The only thing I don't discuss with them is how much I have put back for them. I do explain that we save as much or more than we spend and that has given me the freedom and means to invest in other things. I make sure they understand the whole "It takes money to make money". They only reason they don't know about their trusts is that I don't want them to have that as a crutch. I have seen too many do that and wallow in worthlessness waiting on that trust. Even when they know they have to wait, it's like they put their lives on hold and have zero ambition because of it. I tell both of mine, the harder they work the more I will do for them. Effort is as important as profit. I try to educate them on money mistakes as well. I don't just tell them about the wins and leave out the losses. Seems to be working well so far. They are 14 and 16, so we still have as ways to go. It is hard when you have money to not give them all they want and not seem like a stingy parent. So, I will give base amounts for certain things..cars, clothes, etc. Anything over that amount is up to them to earn and buy. I try to base it on par with what they peers parents can afford. Yes, it tends to be on the higher end, but generally when they see they have to use "their" money, they are far less likely to use it for those upgrades. When they do, I like to go back months later and ask them if the extra enjoyment for the step up in price was worth the work and money it took to get it. The answer is generally no. I also tell them that if I thought it was, I would've gotten it for them anyway. That's a money lesson. I try to teach them those smaller lessons so they don't learn them on a bigger scale later like I have. Growing up poor, there were a ton of things I thought would be great. Now that I've gotten them or done them, I realized most is just marketing and bullshite and I was a rube for falling for it. I'll let y'all know in 20-30 years how well this all works out.
Posted by LucasP
Member since Apr 2012
21618 posts
Posted on 4/18/15 at 11:17 am to
One, I wouldn't come here asking for parenting advice.


Two,

quote:

she's really starting to want to be in our business, asking all kinds of questions, etc.

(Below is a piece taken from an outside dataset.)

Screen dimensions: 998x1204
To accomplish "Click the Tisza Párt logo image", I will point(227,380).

She sounds like she's going to be an awful ex-wife to some poor bastard one day.
Posted by SmackoverHawg
Member since Oct 2011
27318 posts
Posted on 4/18/15 at 11:22 am to
quote:

She sounds like she's going to be an awful ex-wife to some poor bastard one day.

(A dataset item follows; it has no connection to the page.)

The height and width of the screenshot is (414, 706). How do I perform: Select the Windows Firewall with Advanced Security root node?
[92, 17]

Maybe not. I say give in to her inquisitive nature, but make sure to really inform her about your decisions. Even if they are bad. I mean, if you are overspending and stretching the budget, let her know. If you are underspending because what you really want and need is less than you can afford, let her know. Teach her the logic and lessons of the decisions you make. Good or bad, just be honest and explain each one. But...that's just my opinion. My kids aren't adults yet so I may be fricking up their lives and mine for all I know. That's why the advice on here is free.
Posted by chalupa
Member since Jan 2011
6755 posts
Posted on 4/18/15 at 11:27 am to
quote:

Keep in mind that anything you tell them at that age, they will probably share with their friends: "Our house cost $300,000


This was my first thought. I think she is too young to know the exact number. Just tell her a lot and that you had to borrow it from a bank. Explain in general terms why saving and managing money is important. Just be general and vague at that age.